BEGIN INFORMATION SHOWN

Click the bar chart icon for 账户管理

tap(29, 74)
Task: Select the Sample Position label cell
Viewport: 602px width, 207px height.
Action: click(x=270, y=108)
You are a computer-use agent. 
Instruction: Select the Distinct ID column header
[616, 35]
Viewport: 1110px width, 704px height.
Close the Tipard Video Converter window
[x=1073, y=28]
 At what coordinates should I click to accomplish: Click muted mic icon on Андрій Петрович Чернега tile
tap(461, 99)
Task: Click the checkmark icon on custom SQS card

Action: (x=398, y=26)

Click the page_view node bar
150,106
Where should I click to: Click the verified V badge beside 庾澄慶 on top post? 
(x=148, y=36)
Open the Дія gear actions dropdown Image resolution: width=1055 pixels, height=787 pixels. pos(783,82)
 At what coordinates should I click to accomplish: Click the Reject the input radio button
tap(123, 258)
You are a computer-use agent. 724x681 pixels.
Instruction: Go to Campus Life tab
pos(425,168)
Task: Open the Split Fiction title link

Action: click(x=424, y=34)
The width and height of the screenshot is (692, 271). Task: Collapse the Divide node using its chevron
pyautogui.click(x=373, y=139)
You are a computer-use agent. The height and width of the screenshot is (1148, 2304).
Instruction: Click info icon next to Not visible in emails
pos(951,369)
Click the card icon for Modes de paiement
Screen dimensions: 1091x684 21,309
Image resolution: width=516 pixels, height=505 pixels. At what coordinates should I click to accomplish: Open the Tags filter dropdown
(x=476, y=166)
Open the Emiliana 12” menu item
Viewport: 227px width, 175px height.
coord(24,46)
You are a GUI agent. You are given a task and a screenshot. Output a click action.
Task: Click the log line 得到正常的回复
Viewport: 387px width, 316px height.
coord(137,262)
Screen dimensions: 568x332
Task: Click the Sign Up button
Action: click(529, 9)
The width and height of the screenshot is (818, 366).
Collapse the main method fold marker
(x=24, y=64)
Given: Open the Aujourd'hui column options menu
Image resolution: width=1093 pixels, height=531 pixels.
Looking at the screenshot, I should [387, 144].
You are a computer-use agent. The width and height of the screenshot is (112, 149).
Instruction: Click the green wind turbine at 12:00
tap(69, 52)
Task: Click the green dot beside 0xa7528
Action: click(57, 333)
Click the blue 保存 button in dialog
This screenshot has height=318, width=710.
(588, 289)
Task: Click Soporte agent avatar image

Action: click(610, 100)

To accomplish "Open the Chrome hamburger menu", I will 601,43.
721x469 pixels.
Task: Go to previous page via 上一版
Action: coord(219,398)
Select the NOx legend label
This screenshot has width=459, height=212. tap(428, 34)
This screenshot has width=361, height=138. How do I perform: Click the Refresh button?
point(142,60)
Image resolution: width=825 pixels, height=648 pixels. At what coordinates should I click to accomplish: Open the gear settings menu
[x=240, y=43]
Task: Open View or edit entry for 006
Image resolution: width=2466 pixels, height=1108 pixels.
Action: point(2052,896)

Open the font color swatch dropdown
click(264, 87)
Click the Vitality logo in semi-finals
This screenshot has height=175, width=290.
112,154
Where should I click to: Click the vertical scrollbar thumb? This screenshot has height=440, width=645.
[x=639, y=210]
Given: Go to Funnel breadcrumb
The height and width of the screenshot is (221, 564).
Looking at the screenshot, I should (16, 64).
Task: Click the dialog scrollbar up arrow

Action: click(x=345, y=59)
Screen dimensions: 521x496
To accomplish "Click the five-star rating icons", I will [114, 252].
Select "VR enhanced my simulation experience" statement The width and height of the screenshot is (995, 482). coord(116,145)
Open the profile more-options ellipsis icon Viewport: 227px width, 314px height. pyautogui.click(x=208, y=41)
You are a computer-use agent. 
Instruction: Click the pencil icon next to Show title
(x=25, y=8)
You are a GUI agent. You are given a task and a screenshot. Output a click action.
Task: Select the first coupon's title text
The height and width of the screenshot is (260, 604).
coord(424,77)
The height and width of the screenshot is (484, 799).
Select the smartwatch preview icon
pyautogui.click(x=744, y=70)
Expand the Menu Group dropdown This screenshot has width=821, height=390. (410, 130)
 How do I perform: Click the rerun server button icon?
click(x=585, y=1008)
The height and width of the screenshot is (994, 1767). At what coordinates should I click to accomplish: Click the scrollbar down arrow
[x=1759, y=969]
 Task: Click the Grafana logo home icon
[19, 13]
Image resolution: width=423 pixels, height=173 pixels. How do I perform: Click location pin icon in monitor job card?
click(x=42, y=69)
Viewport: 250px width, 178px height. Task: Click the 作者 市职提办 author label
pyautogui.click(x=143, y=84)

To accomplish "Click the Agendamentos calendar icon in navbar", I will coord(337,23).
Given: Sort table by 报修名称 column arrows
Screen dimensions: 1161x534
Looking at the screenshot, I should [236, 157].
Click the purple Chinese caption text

END INFORMATION SHOWN

* [THE PROBLEM] Tally the lines in the records above that contain the word "text", and give only that number.

* [RESPONSE BOX] 2